Payments sources told iTnews the potential for customer compromise stemming from a hacked screen scraping user was far worse than credit and debit card fraud because it would be base bank accounts, not just the cards that run off them.

This could mean that people’s entire accounts would need to be scrapped and rebuilt in the event they were harvested and became “toxic”. In the event of a substantial successful raid, the cost of clean-up would be “exponentially” higher on source said.

A further concern is that the current Fintech gold rush is attracting a cohort of carpetbaggers from the payday lending and predatory credit industry who are than willing to push the regulatory envelope.

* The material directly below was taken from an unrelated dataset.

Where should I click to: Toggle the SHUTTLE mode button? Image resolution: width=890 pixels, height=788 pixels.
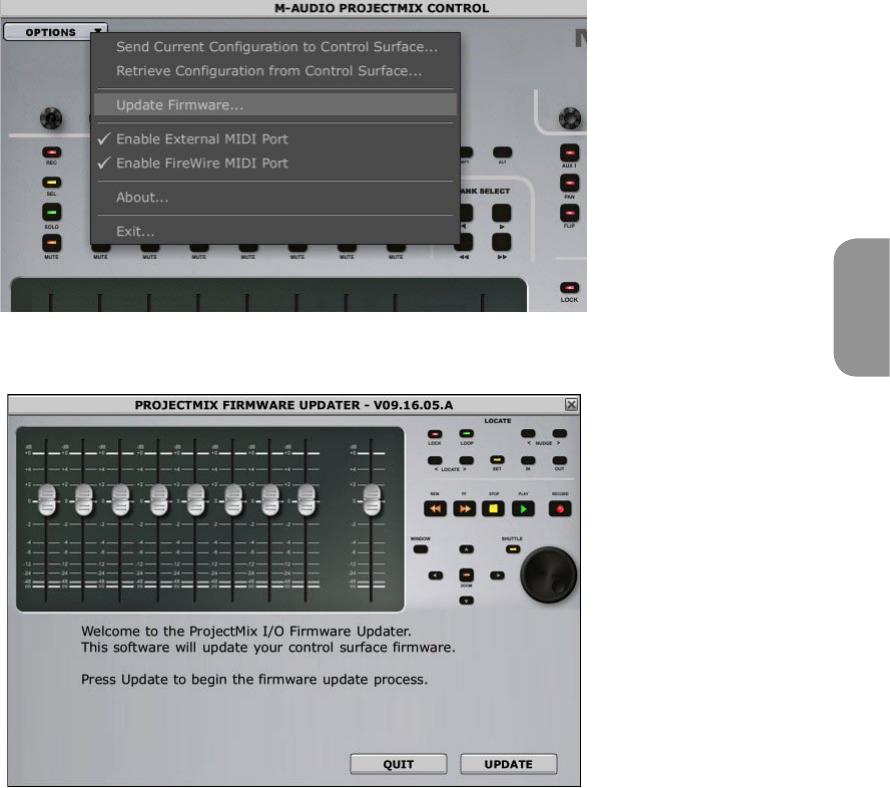[512, 549]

While ASIC gave evidence last Friday that it was yet to observe any “consumer loss” as a result of screen scraping, financial law and customer advocates have submitted that some lenders with scraped access to bank accounts wait for balances to fall before making targeted offers.

Lowering the bar

The way ANZ sees it, consumers Fintechs and banks should not need to bet the farm on a single level of data access and Gray argues that “Australia will have a hard time gaining ground in the digital economy if it doesn’t have consumer confidence in deployment of the CDR across sectors.” 

To help build that confidence, Gray argues that not everyone needs to see everything to get the answers they need to provide competing services under Open Banking.

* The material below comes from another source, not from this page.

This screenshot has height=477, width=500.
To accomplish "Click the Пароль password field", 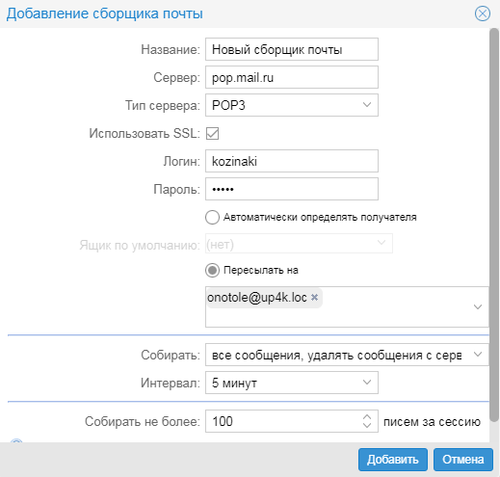I will [x=292, y=189].
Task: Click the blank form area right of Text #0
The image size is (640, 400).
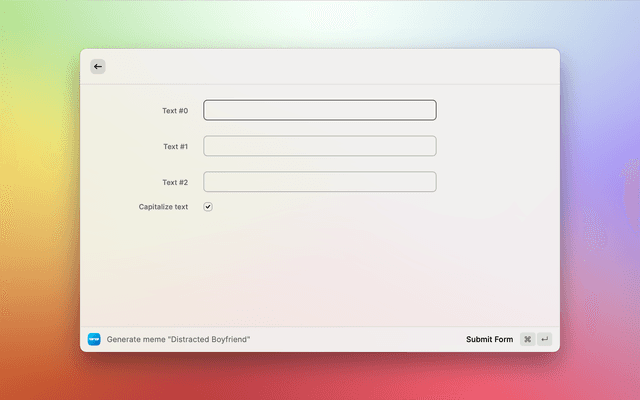Action: point(495,110)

One example cited by ANZ is contesting home loan insurance, where an offer requires proof of 36 months of up to date repayments from a mortgagee.

Gray sets out the scenario this way:

“A fintech could confirm this in two ways; both gives them the ability to provide the value add service:

First, with customer consent, it could access all of their loan repayment records by becoming an ‘unrestricted’ ‘accredited person’;

OR

The fintech could ask an unrestricted accredited entity that holds the data a simpler ‘yes or no’ question about whether the customer has been current on their mortgage repayments for the previous 36 months.

In this second scenario, the data is still quite sensitive and requires a level of security but it is clearly not as sensitive as having access to all of the customer’s data. The benefit of having multiple levels of accreditation is that the level of regulation is calibrated to the level of risk.”

The question that begs from that last statement is whether the fintech sector will be prepared to work with a “need to know” regime, or still seek access to customers’ accounts and data via screen scrapers.

Lost and found

With comparison sites like Finder now trying to turn a coin from account flipping under the CDR, those looking for speed and ease in access to data over security are pushing hard.

“If we were to rule out and get rid of screen-scraping we would essentially send Australians back 10 years,” Finder’s chief executive and co-founder Fred Schebesta told the Fintech Inquiry last month

“We obviously have to find the checks and balances and safe and responsible and regulated ways to do that, but we should work towards that and finding accredited ways to make that happen and let them join in with this new program. I wouldn't kill it, because we would be basically sending us all back in time.”

“Imagine a world where you could one-click switch your super. Imagine a world where you could one-click switch your mortgage. Imagine a world where you can make those changes now,” Schebesta implored the Fintech Inquiry.

Imagine a world where people didn’t steal money, respected your privacy or and sell customer data or rapacious loans the exploit the vulnerable.

Emma Gray’s modest proposal might not set the fintech world on fire, but it could achieve a much-needed middle ground before a consumer confidence is the CDR dented by a major incident or bank accounts being compromised by consumers being confused or duped into oversharing.